Reação da sociedade civil

“Se o governador assinar esse projeto de lei, será um ato de extrema irresponsabilidade. Em nenhum local do mundo se adota zero de distância mínima para aplicação de agrotóxico. Isso permitiria pulverissação até a beira das casas. É um absurdo”, alerta.

A aprovação do projeto gerou reação imediata de organizações ambientais, conselhos de saúde, universidades e Ministério Público.

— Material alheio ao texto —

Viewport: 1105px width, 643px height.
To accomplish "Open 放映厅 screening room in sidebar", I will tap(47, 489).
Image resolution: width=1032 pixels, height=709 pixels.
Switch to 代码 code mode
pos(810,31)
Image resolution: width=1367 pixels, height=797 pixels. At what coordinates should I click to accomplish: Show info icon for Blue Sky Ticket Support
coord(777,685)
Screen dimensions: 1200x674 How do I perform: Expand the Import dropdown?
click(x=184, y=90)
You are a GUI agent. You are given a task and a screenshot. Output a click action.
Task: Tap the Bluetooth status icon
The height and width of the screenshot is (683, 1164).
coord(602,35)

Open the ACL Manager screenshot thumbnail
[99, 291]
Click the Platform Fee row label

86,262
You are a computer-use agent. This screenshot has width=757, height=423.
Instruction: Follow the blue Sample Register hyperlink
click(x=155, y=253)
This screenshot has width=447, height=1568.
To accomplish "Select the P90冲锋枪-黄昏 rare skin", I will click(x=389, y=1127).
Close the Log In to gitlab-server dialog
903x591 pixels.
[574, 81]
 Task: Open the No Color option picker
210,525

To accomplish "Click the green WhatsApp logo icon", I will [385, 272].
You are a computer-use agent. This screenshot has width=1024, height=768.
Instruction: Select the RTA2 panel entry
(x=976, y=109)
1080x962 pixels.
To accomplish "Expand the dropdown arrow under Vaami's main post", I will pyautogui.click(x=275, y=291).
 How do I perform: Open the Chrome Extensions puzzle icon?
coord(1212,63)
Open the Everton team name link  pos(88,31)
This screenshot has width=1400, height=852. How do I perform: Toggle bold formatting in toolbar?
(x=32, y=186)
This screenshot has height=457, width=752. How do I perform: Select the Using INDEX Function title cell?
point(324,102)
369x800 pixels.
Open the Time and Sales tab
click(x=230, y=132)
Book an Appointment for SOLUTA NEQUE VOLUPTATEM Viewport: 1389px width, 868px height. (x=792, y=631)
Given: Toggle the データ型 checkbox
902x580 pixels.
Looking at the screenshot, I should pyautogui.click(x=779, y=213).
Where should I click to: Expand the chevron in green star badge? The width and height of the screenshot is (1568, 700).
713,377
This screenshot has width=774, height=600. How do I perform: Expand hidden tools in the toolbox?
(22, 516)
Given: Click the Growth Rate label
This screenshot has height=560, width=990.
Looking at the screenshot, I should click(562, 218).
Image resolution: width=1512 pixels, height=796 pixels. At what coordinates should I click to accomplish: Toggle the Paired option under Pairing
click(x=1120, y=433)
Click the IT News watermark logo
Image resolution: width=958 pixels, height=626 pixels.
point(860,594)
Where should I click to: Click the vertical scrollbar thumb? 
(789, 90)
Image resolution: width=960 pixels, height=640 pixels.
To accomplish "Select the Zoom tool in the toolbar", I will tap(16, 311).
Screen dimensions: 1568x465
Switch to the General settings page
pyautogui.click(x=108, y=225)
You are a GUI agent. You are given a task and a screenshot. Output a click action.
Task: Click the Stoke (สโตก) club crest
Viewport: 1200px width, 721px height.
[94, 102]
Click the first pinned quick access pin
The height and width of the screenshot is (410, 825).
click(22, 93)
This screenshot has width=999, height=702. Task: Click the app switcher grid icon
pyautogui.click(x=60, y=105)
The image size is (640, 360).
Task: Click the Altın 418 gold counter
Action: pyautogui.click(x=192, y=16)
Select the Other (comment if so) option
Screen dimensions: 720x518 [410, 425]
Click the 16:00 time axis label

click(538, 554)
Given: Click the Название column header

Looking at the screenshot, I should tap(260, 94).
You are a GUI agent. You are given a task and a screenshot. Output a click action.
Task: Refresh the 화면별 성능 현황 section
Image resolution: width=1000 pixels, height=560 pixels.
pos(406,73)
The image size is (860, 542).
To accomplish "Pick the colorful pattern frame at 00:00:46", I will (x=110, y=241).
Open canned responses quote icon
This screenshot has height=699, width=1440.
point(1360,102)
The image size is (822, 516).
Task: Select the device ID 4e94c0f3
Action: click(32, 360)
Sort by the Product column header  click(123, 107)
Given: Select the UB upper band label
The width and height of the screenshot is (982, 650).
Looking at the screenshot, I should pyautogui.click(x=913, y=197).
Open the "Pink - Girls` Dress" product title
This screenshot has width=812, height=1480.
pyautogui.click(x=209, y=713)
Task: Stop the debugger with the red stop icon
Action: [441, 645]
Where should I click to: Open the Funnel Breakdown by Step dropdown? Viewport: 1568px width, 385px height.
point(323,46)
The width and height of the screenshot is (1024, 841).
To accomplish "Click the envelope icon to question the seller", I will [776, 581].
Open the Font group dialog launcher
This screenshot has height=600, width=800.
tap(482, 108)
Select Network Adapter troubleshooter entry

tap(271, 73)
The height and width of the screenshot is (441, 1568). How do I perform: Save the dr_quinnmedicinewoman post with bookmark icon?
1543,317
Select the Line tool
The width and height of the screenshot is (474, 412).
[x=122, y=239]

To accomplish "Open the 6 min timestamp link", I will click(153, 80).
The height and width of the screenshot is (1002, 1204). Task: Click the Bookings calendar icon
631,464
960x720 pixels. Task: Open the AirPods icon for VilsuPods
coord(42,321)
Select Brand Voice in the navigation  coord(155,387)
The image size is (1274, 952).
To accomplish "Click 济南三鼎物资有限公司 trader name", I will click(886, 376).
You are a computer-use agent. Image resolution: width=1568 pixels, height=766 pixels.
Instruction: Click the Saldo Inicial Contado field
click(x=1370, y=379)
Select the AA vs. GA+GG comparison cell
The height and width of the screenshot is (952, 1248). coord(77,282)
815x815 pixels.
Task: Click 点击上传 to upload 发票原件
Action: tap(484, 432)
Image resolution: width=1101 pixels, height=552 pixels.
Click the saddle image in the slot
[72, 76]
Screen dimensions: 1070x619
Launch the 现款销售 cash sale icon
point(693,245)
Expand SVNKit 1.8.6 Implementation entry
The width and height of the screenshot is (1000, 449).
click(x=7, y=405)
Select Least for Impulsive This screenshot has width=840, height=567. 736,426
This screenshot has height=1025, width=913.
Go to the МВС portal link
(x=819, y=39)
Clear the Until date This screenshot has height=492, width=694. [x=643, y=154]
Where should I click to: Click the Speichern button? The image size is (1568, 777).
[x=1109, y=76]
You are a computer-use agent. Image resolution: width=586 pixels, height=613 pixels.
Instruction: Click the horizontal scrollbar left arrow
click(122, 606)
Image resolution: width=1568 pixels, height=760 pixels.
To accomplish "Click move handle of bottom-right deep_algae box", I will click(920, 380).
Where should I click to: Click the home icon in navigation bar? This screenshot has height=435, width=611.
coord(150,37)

Entidades locais e internacionais encaminharam manifestações solicitando o veto ao governador Mauro Mendes. “Estamos mobilizados e pressionando para que o governador não sancione essa lei”, relatou.

Entre as preocupações estão a violação do direito à saúde, a ameaça à segurança alimentar e a possível intensificação da degradação ambiental em áreas já vulneráveis, como o Pantanal e o Cerrado.

Um modelo insustentável

Na avaliação do pesquisador, o atual modelo agrícola baseado no uso intensivo de agrotóxicos e transgênicos “é insustentável”. Ele critica a pressão de setores econômicos sobre o Congresso Nacional e a resistência à implementação de políticas públicas voltadas para a agroecologia.

O médico defendeu investimentos em produção agroecológica e lembrou experiências bem-sucedidas, como a da fazenda Native, em Sertãozinho (SP), que cultiva cana-de-açúcar sem uso de agrotóxicos e com maior produtividade. “É possível produzir soja, milho e gado de forma agroecológica. Falta vontade política e enfrentamento ao poder econômico”.

Enquanto a decisão final sobre o “PL do Veneno” aguarda o posicionamento do governador, cresce a preocupação com o futuro da saúde pública e da preservação ambiental em Mato Grosso.